You are found the moment you realize you are lost
I found myself lost during my freshmen year at Auburn University, in my dorm room, sitting at my computer, listening to “You Are So Good to Me” on repeat. The part I loved most about that song were the words, “You heal my broken heart.” I was diving into the waters of shutting down, unaware of how much more I would shut down later. How much deeper into the dark I would go.
I felt lost on the inside, which is my way of saying that I felt “off”. Off from who I knew myself to be. There was this major divide between what I actually felt inside and what I wanted to feel inside. I certainly did not want to feel off.

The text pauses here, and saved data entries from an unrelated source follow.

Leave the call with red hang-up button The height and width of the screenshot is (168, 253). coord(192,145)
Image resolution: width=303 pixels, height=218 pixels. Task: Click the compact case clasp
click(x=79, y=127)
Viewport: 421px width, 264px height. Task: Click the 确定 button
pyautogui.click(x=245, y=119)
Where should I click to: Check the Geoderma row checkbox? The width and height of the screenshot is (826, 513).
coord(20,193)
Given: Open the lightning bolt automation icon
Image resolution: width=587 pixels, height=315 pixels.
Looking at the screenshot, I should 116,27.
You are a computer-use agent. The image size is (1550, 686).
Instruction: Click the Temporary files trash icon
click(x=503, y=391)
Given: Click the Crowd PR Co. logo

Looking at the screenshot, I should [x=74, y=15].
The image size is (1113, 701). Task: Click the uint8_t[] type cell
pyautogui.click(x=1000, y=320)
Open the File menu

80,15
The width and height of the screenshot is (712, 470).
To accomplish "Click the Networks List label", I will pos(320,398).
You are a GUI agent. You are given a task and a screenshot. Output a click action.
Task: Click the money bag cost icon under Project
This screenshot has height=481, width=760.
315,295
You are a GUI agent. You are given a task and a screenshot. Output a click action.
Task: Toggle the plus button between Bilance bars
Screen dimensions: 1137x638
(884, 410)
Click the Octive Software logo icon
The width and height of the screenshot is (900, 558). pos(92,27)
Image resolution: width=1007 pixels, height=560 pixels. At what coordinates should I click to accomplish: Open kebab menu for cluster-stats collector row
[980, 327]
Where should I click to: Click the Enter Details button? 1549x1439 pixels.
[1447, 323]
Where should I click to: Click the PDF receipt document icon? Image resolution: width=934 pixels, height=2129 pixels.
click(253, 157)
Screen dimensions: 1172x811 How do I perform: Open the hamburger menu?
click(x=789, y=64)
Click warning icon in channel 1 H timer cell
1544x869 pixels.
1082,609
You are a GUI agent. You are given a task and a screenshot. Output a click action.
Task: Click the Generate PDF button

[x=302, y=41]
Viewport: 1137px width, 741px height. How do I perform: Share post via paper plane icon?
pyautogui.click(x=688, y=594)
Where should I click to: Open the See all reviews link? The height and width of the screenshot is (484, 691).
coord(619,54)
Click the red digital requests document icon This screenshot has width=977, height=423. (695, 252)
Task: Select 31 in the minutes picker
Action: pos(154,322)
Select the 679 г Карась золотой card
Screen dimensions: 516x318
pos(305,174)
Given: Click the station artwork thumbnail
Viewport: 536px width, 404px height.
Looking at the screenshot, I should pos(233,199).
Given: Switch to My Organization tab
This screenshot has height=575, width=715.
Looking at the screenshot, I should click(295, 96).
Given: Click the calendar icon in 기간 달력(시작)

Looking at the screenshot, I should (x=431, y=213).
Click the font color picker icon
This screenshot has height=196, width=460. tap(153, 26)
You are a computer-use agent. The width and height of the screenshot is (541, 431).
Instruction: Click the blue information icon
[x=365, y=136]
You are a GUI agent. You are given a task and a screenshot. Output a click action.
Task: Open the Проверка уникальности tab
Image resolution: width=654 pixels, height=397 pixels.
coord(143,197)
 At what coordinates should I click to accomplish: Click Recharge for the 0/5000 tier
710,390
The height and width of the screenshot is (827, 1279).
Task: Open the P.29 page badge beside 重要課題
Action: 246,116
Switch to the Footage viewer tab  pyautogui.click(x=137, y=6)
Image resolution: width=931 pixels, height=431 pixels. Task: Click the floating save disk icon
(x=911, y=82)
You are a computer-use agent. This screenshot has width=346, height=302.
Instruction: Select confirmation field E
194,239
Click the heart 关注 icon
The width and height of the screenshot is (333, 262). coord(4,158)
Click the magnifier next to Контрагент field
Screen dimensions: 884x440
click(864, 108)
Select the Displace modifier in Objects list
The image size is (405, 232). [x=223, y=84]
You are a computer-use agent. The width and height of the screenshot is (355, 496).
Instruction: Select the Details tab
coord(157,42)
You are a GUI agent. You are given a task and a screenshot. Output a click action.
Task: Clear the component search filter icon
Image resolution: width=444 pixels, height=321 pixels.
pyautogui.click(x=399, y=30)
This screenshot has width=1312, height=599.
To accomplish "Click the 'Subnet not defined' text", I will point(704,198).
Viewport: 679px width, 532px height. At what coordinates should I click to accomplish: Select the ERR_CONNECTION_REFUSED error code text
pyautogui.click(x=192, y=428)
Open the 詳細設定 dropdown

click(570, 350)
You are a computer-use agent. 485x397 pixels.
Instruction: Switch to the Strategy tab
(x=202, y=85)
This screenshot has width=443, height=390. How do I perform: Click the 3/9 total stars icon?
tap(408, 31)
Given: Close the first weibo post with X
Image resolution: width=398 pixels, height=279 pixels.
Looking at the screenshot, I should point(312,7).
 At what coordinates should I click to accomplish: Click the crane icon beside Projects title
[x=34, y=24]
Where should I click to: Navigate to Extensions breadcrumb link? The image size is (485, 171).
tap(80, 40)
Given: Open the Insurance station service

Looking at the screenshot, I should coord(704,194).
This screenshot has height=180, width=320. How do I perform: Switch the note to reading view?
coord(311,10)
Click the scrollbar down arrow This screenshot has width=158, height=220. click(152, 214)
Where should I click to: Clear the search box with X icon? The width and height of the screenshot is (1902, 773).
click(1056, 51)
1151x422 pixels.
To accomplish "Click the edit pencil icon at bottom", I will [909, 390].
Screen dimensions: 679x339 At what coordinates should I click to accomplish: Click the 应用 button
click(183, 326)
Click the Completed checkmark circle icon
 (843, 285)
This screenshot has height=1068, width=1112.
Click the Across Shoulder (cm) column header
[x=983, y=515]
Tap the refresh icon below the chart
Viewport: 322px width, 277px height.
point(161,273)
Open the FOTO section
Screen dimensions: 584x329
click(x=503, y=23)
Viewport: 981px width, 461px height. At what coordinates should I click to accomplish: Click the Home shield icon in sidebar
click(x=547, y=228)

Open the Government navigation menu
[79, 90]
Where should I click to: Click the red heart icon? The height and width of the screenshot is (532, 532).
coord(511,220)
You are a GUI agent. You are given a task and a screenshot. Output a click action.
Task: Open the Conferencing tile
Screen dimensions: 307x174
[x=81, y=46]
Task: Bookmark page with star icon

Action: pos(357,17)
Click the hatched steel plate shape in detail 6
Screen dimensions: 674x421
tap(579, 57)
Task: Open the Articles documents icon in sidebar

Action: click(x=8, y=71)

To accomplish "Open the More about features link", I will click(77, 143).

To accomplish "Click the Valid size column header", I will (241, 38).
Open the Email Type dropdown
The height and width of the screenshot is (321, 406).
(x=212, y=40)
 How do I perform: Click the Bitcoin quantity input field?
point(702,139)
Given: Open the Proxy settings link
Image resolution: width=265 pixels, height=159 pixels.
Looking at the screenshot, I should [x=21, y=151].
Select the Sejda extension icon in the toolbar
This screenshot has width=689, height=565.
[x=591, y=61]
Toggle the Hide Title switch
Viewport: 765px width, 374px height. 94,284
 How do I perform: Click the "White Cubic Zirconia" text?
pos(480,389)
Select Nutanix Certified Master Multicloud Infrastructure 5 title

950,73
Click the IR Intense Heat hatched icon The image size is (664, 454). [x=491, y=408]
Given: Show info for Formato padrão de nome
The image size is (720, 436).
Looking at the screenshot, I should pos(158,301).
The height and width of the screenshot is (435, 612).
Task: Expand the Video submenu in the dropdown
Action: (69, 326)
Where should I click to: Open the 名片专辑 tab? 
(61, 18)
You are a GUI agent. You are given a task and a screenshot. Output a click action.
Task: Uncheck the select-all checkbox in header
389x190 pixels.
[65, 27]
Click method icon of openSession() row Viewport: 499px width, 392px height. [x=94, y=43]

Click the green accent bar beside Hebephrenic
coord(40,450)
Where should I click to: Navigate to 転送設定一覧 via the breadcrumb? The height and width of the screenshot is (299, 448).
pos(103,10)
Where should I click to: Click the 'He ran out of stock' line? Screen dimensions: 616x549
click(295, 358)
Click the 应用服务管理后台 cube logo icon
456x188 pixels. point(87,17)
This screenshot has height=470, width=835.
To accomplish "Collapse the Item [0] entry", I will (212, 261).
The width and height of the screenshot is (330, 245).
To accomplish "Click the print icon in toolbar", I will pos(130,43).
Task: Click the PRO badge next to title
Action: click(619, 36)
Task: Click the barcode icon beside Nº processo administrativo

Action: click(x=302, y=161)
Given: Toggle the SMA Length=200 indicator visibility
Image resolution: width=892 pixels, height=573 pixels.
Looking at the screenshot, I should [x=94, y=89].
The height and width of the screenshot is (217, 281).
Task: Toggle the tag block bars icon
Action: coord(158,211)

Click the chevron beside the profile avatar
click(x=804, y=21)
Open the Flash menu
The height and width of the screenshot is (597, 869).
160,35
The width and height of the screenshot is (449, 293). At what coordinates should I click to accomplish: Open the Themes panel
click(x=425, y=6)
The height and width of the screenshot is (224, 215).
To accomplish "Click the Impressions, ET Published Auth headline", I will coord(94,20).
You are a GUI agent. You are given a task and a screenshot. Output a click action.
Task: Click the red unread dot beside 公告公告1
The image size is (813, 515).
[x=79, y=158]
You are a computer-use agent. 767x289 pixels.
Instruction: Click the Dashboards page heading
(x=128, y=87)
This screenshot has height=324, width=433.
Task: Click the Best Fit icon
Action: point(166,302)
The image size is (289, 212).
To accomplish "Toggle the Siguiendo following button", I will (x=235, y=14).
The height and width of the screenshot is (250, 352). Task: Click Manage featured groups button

I was able to painfully identify the disconnect between who I wanted to be and who I actually was. That disconnect was the off-ness. It felt as though something unidentifiable was carrying me deeper into the darkness, and I didn’t like who I had become. This off-ness made me feel lost, as if I lost who I once was. As if I lost myself and I was never coming back.
What was really going on was my pain. My pain showed up, like an unforgiving wool coat that was a size too small. It held my shoulders back and muffled every move, as thick winter coats do. I could not go skipping around in the sunshine with that coat — it was too restrictive.
When I found myself lost, I was clueless to the level of pain that I carried. All I could identify was that I lost my way, and I wanted to get back, somehow.
I was fresh out of high school with a significant amount of trauma and loss in my life’s backpack. I had processed with no one what had happened — not with my mom, my pappy, my sisters, no other family members, no friends, no church people, and no counselor. Processing is different than telling what happened. I did tell a few people some things, which was helpful. But in terms of unpacking what happened? That happened years later in therapy. I’m still unpacking it.
In high school, I lost my step-dad, my mom, my best friend, my favorite grandpa, my great-grandmother, and a neighbor who was like a grandma to me — all within about a span of a year. My mom never died; I lost her to the Coors Light Drinker. All those people that disappeared, they were the ingredients of what made up my life. It was a “now you see it, now you don’t” situation, as if a magician hid a white rabbit, but instead of the rabbit disappearing, it was my life.
I felt lost for a very, very, very long time.
“I want to get lost. I want to lose who I am. I want to be a stranger to myself.” No one writes these hopes on their heart. No one wants this for themselves. No one signs up for this or puts it on their life’s to-do list. It’s not a part of the plan. This is why the feeling lost business is incredibly painful. No one wants to feel that way.
Sometimes when we get lost, we don’t even know it. That is truly LOST. But when we can say, confess, and acknowledge the truth that we are lost, we are not lost. We are found. It is this confession, this acknowledgement of our inner geography, that makes us found. You are not lost because you are honest with yourself. You are present to the truth that you are lost. You can’t be lost when you are present.
It’s the discomfort of this internal misplacement, where we feel unnaturally like someone else, that stirs in us this drive to find our way again.
When I found myself lost in my dorm room at Auburn University, that is when I stopped being lost.
It’s a journey, a life work, a virtue — this finding your way after getting lost. Finding your way means finding your healing. The feeling lost business is a sign that you have inner work to do.
To me, not being lost means that you are living out who God made you to be and you’re making the hard decisions to align your life with who you believe yourself to be. You’re connected to all of yourself as best you can and you aren’t shut down. You’re fully found. You’re uninhibited from being you. You’re fully present and alive to your life.
Feeling lost is not the same as being lost. Just because you feel lost doesn’t mean that you are.
It’s ok to not feel like yourself right now. It’s ok that you feel funny. It’s ok that you feel lost. It’s ok to feel off. That feeling of being lost is there because you are being invited into your life’s work. Welcome it. You’re not really lost. You are finding yourself. You are finding your way. You are finding your healing.